An exact transcript of all the records is required, with nothing left out.

(PROVIDED DATA Opens)

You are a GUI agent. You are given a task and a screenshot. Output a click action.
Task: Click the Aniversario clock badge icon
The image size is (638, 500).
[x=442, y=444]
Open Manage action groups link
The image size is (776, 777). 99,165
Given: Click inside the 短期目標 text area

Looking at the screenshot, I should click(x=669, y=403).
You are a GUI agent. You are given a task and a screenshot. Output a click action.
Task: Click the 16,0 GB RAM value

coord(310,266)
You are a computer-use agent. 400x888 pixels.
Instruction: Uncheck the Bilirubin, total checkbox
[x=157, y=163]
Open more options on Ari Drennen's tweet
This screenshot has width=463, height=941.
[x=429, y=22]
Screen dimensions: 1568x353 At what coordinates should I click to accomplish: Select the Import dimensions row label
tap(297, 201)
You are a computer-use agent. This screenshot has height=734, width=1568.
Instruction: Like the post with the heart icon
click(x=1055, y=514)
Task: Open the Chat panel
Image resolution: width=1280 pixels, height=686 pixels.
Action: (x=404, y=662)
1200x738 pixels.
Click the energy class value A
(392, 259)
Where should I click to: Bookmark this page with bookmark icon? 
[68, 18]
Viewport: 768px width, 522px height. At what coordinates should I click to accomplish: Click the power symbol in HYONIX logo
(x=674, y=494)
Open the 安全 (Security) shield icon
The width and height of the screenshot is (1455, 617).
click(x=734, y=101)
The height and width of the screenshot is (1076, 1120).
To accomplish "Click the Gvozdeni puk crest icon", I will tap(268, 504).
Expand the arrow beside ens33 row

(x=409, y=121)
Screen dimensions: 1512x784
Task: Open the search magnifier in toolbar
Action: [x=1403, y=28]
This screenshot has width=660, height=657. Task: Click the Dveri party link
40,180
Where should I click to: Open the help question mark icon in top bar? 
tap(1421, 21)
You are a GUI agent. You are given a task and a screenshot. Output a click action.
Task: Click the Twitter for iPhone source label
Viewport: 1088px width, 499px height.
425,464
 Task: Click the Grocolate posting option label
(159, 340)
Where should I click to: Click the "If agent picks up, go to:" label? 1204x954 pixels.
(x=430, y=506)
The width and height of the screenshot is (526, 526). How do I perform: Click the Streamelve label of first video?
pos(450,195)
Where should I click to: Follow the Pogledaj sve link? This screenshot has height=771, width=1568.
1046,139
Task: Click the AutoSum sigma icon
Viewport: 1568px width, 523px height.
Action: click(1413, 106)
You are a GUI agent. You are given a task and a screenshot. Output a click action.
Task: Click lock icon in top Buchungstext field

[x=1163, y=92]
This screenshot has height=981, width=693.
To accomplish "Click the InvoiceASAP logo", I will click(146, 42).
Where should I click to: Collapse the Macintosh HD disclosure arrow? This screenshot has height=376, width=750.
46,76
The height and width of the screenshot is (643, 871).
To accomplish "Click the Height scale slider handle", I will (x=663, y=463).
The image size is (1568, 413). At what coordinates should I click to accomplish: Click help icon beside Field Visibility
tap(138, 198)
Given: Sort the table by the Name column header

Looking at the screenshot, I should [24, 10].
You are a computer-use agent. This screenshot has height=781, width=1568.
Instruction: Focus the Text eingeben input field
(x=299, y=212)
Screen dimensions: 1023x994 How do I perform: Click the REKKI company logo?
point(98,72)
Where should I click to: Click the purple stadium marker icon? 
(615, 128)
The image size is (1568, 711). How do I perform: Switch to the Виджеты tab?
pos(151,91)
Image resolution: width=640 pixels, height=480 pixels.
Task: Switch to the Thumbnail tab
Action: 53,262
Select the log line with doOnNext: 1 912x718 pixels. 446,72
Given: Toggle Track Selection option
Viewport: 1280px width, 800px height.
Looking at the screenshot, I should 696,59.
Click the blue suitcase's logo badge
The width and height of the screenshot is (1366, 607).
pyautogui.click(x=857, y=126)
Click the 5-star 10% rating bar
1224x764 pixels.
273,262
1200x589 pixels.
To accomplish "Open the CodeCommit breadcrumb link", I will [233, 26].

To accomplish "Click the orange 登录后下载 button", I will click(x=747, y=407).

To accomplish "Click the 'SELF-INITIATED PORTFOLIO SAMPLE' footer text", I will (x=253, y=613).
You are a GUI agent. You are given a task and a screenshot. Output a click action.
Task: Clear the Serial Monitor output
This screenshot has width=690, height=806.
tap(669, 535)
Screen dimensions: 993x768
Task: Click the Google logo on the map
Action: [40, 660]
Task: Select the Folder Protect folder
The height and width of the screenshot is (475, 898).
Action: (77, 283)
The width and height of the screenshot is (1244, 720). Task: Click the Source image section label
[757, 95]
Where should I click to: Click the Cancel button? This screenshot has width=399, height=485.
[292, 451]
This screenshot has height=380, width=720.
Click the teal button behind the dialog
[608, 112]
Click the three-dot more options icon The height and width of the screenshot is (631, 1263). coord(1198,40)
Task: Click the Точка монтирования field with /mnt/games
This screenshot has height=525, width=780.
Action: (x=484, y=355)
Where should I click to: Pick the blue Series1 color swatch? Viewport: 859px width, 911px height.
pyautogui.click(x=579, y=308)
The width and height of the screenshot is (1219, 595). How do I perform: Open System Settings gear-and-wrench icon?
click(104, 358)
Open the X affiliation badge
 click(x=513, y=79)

(PROVIDED DATA Closes)

#### [RESULT OF THE EXERCISE]
You are a GUI agent. You are given a task and a screenshot. Output a click action.
Task: Click the Aniversario clock badge icon
The image size is (638, 500).
[x=442, y=444]
Open Manage action groups link
The image size is (776, 777). 99,165
Given: Click inside the 短期目標 text area

Looking at the screenshot, I should click(x=669, y=403).
You are a GUI agent. You are given a task and a screenshot. Output a click action.
Task: Click the 16,0 GB RAM value

coord(310,266)
You are a computer-use agent. 400x888 pixels.
Instruction: Uncheck the Bilirubin, total checkbox
[x=157, y=163]
Open more options on Ari Drennen's tweet
This screenshot has width=463, height=941.
[x=429, y=22]
Screen dimensions: 1568x353 At what coordinates should I click to accomplish: Select the Import dimensions row label
tap(297, 201)
You are a computer-use agent. This screenshot has height=734, width=1568.
Instruction: Like the post with the heart icon
click(x=1055, y=514)
Task: Open the Chat panel
Image resolution: width=1280 pixels, height=686 pixels.
Action: (x=404, y=662)
1200x738 pixels.
Click the energy class value A
(392, 259)
Where should I click to: Bookmark this page with bookmark icon? 
[68, 18]
Viewport: 768px width, 522px height. At what coordinates should I click to accomplish: Click the power symbol in HYONIX logo
(x=674, y=494)
Open the 安全 (Security) shield icon
The width and height of the screenshot is (1455, 617).
click(x=734, y=101)
The height and width of the screenshot is (1076, 1120).
To accomplish "Click the Gvozdeni puk crest icon", I will tap(268, 504).
Expand the arrow beside ens33 row

(x=409, y=121)
Screen dimensions: 1512x784
Task: Open the search magnifier in toolbar
Action: [x=1403, y=28]
This screenshot has width=660, height=657. Task: Click the Dveri party link
40,180
Where should I click to: Open the help question mark icon in top bar? 
tap(1421, 21)
You are a GUI agent. You are given a task and a screenshot. Output a click action.
Task: Click the Twitter for iPhone source label
Viewport: 1088px width, 499px height.
425,464
 Task: Click the Grocolate posting option label
(159, 340)
Where should I click to: Click the "If agent picks up, go to:" label? 1204x954 pixels.
(x=430, y=506)
The width and height of the screenshot is (526, 526). How do I perform: Click the Streamelve label of first video?
pos(450,195)
Where should I click to: Follow the Pogledaj sve link? This screenshot has height=771, width=1568.
1046,139
Task: Click the AutoSum sigma icon
Viewport: 1568px width, 523px height.
Action: click(1413, 106)
You are a GUI agent. You are given a task and a screenshot. Output a click action.
Task: Click lock icon in top Buchungstext field

[x=1163, y=92]
This screenshot has height=981, width=693.
To accomplish "Click the InvoiceASAP logo", I will click(146, 42).
Where should I click to: Collapse the Macintosh HD disclosure arrow? This screenshot has height=376, width=750.
46,76
The height and width of the screenshot is (643, 871).
To accomplish "Click the Height scale slider handle", I will (x=663, y=463).
The image size is (1568, 413). At what coordinates should I click to accomplish: Click help icon beside Field Visibility
tap(138, 198)
Given: Sort the table by the Name column header

Looking at the screenshot, I should [24, 10].
You are a computer-use agent. This screenshot has height=781, width=1568.
Instruction: Focus the Text eingeben input field
(x=299, y=212)
Screen dimensions: 1023x994 How do I perform: Click the REKKI company logo?
point(98,72)
Where should I click to: Click the purple stadium marker icon? 
(615, 128)
The image size is (1568, 711). How do I perform: Switch to the Виджеты tab?
pos(151,91)
Image resolution: width=640 pixels, height=480 pixels.
Task: Switch to the Thumbnail tab
Action: 53,262
Select the log line with doOnNext: 1 912x718 pixels. 446,72
Given: Toggle Track Selection option
Viewport: 1280px width, 800px height.
Looking at the screenshot, I should 696,59.
Click the blue suitcase's logo badge
The width and height of the screenshot is (1366, 607).
pyautogui.click(x=857, y=126)
Click the 5-star 10% rating bar
1224x764 pixels.
273,262
1200x589 pixels.
To accomplish "Open the CodeCommit breadcrumb link", I will [233, 26].

To accomplish "Click the orange 登录后下载 button", I will click(x=747, y=407).

To accomplish "Click the 'SELF-INITIATED PORTFOLIO SAMPLE' footer text", I will (x=253, y=613).
You are a GUI agent. You are given a task and a screenshot. Output a click action.
Task: Clear the Serial Monitor output
This screenshot has width=690, height=806.
tap(669, 535)
Screen dimensions: 993x768
Task: Click the Google logo on the map
Action: [40, 660]
Task: Select the Folder Protect folder
The height and width of the screenshot is (475, 898).
Action: (77, 283)
The width and height of the screenshot is (1244, 720). Task: Click the Source image section label
[757, 95]
Where should I click to: Click the Cancel button? This screenshot has width=399, height=485.
[292, 451]
This screenshot has height=380, width=720.
Click the teal button behind the dialog
[608, 112]
Click the three-dot more options icon The height and width of the screenshot is (631, 1263). coord(1198,40)
Task: Click the Точка монтирования field with /mnt/games
This screenshot has height=525, width=780.
Action: (x=484, y=355)
Where should I click to: Pick the blue Series1 color swatch? Viewport: 859px width, 911px height.
pyautogui.click(x=579, y=308)
The width and height of the screenshot is (1219, 595). How do I perform: Open System Settings gear-and-wrench icon?
click(104, 358)
Open the X affiliation badge
 click(x=513, y=79)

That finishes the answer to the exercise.